Eine Tasse Kaffee, eine einzige noch. Und wenn ich sie stehlen muss.
Gerade habe ich mein Frühstück beendet, die erste Mahlzeit nach der Operation gestern Mittag. Es war spartanisch. Ein glutenfreies Brötchen, zwei Milligramm Margarine, ein Fingerhut roter süßer Marmelade und eine Tasse Kaffee – eine einzige. Das ist für so einen Kaffeejunkie wie mich viel zu wenig. Das reicht gerade mal, um den Geschmack zu testen. Aber wegen einer Tasse Kaffee darf ich die Schwester nicht herbeiklingeln. Schließlich bin ich im Krankenhaus und nicht im Hilton. Also – selbst ist die Frau. Ich arbeite mich aus dem bequemen Bett, schnappe mit meiner rechten Hand die leere Kaffeetasse und mache mich auf den Weg.
Dass die Rechte noch gar keine Kraft hat, dass sich auf dieser Seite drei lange Schnitte unter dem Schlüsselbein und ein tiefes Loch in der Muskulatur befinden, und dass der neue Herzschrittmacher wie ein schwerer Stein unter meiner Schulter hängt, das alles registriere ich nicht. Ich habe nur einen Gedanken – Kaffee.

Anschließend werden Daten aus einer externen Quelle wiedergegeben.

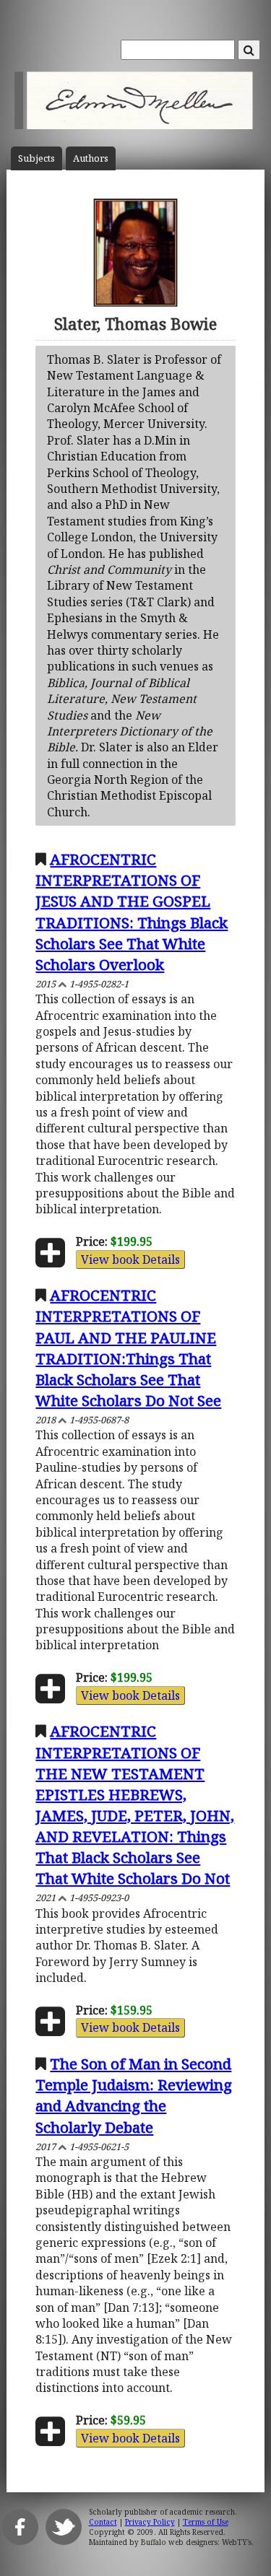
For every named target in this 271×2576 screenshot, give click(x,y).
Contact (103, 2522)
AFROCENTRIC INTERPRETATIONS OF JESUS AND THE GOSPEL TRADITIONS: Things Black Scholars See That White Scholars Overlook (131, 911)
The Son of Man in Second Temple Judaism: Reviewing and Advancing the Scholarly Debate (133, 2094)
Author (90, 158)
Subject (36, 158)
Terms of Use (205, 2522)
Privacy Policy (150, 2522)
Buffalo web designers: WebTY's (196, 2542)
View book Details (130, 1259)
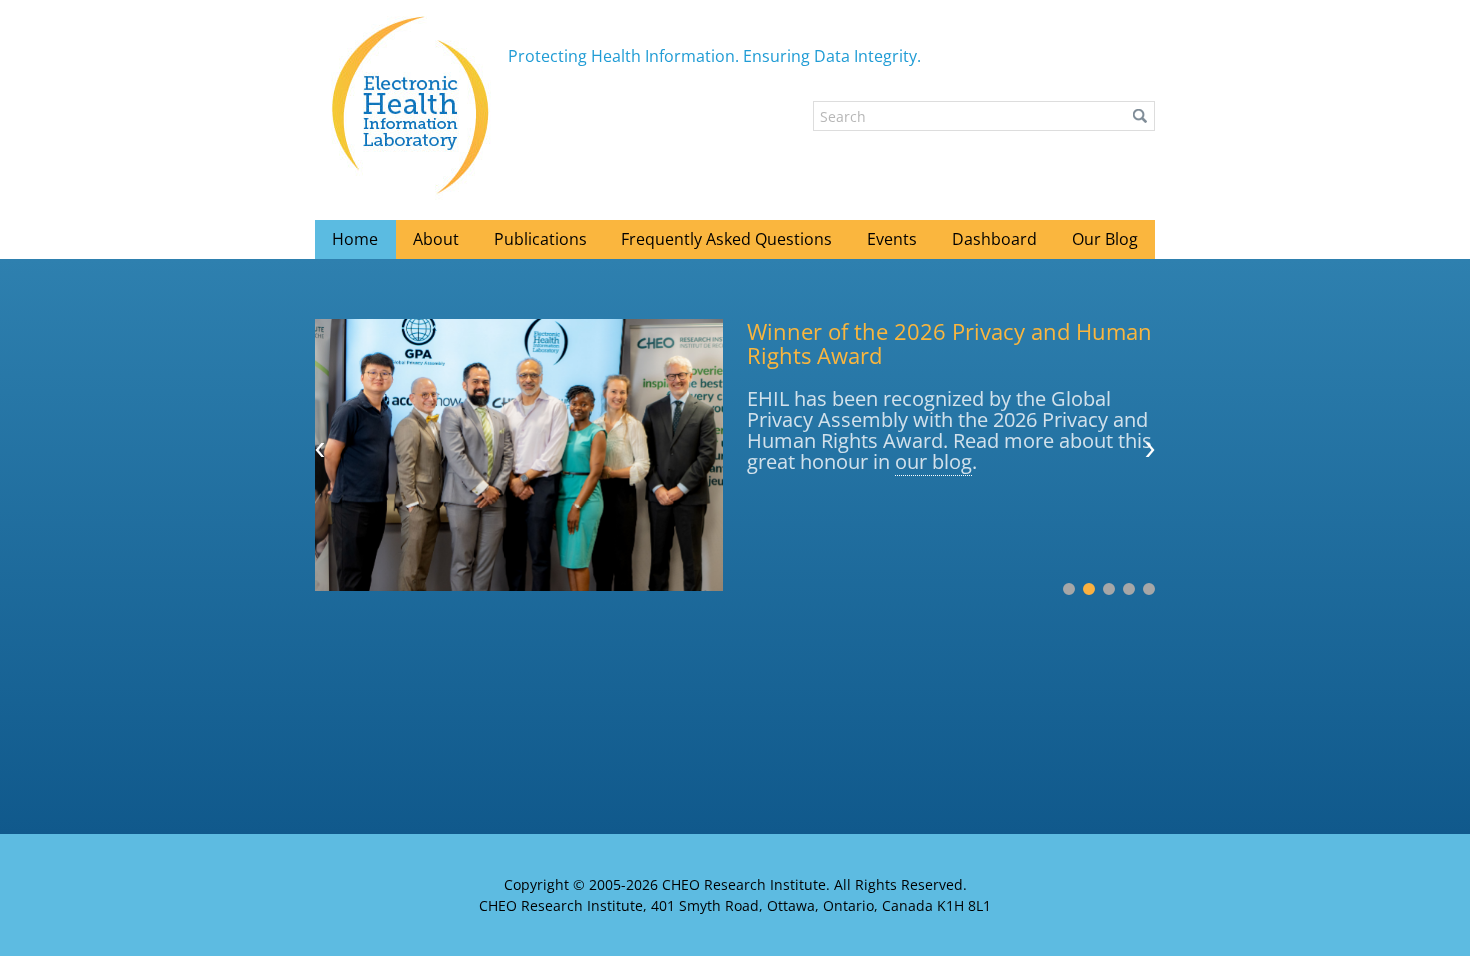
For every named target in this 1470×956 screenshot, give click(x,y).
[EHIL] (411, 105)
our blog (933, 461)
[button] (1140, 116)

Im blaugeblümten Schlafanzug stehe ich im strahlenden Weiß des Krankenhausflurs. Weiße Wände, weiße Türen, weißes indirektes Licht. Kein Mensch weit und breit, aber dort, kaum noch sichtbar, so weit weg, steht der Frühstückswagen mit den Kaffeekannen.
Das ist zu schaffen. Mutig marschiere ich los und komme tatsächlich heil am Frühstückswagen an.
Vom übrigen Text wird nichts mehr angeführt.